UniDiff: Parameter-Efficient Adaptation of Diffusion Models for Land Cover Classification with Multi-Modal Remotely Sensed Imagery and Sparse Annotations
Abstract
Sparse annotations fundamentally constrain multimodal remote sensing: even recent state-of-the-art supervised methods such as MSFMamba are limited by the availability of labeled data, restricting their practical deployment despite architectural advances. ImageNet-pretrained models provide rich visual representations, but adapting them to heterogeneous modalities such as hyperspectral imaging (HSI) and synthetic aperture radar (SAR) without large labeled datasets remains challenging.We propose UniDiff, a parameter-efficient framework that adapts a single ImageNet-pretrained diffusion model to multiple sensing modalities using only target-domain data.

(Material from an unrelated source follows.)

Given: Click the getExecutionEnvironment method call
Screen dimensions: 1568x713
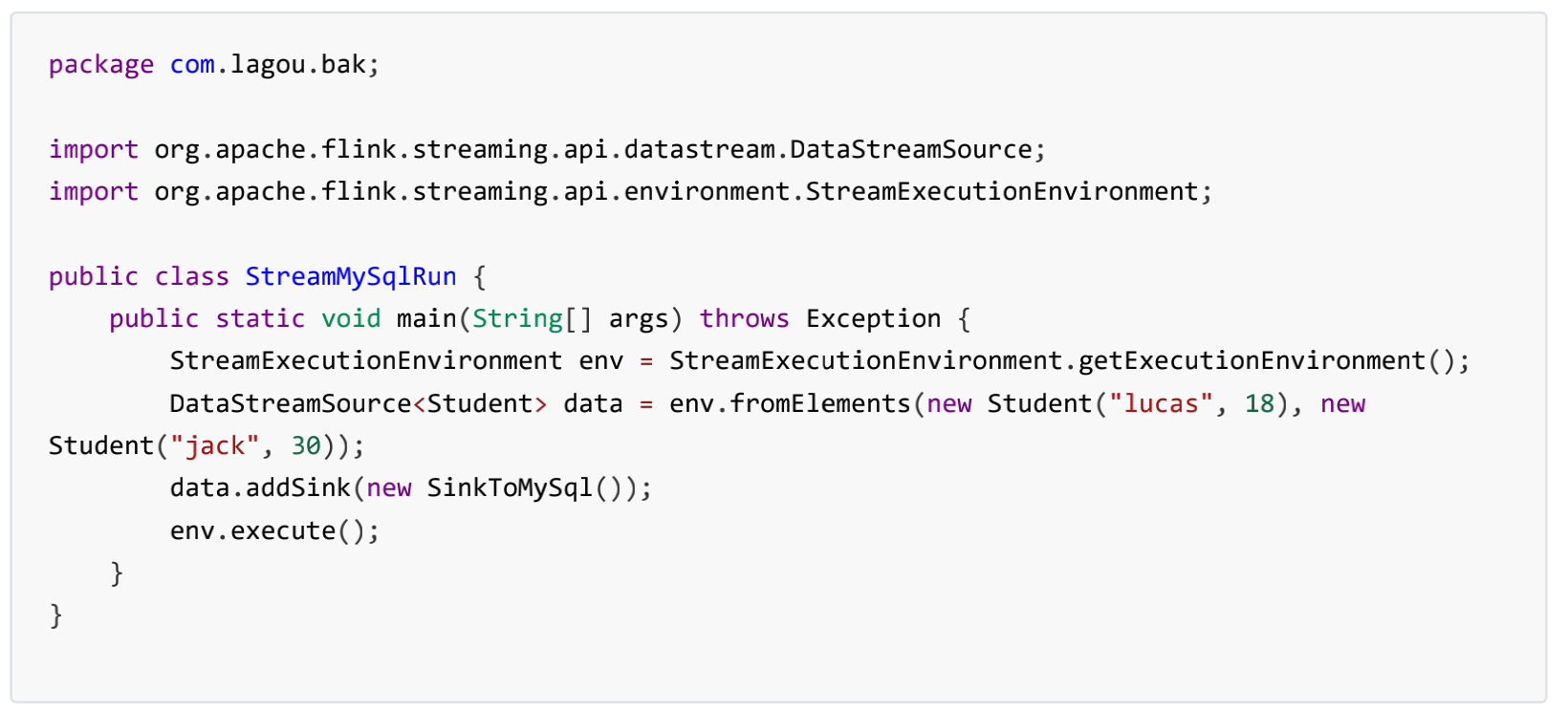Looking at the screenshot, I should click(x=1252, y=360).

UniDiff combines FiLM-based timestep-modality conditioning, parameter-efficient adaptation of approximately 5\% of parameters, and pseudo-RGB anchoring to preserve pre-trained representations and prevent catastrophic forgetting. This design enables effective feature extraction from remote sensing data under sparse annotations.Our results with two established multi-modal benchmarking datasets demonstrate that unsupervised adaptation of a pre-trained diffusion model effectively mitigates annotation constraints and achieves effective fusion of multi-modal remotely sensed data.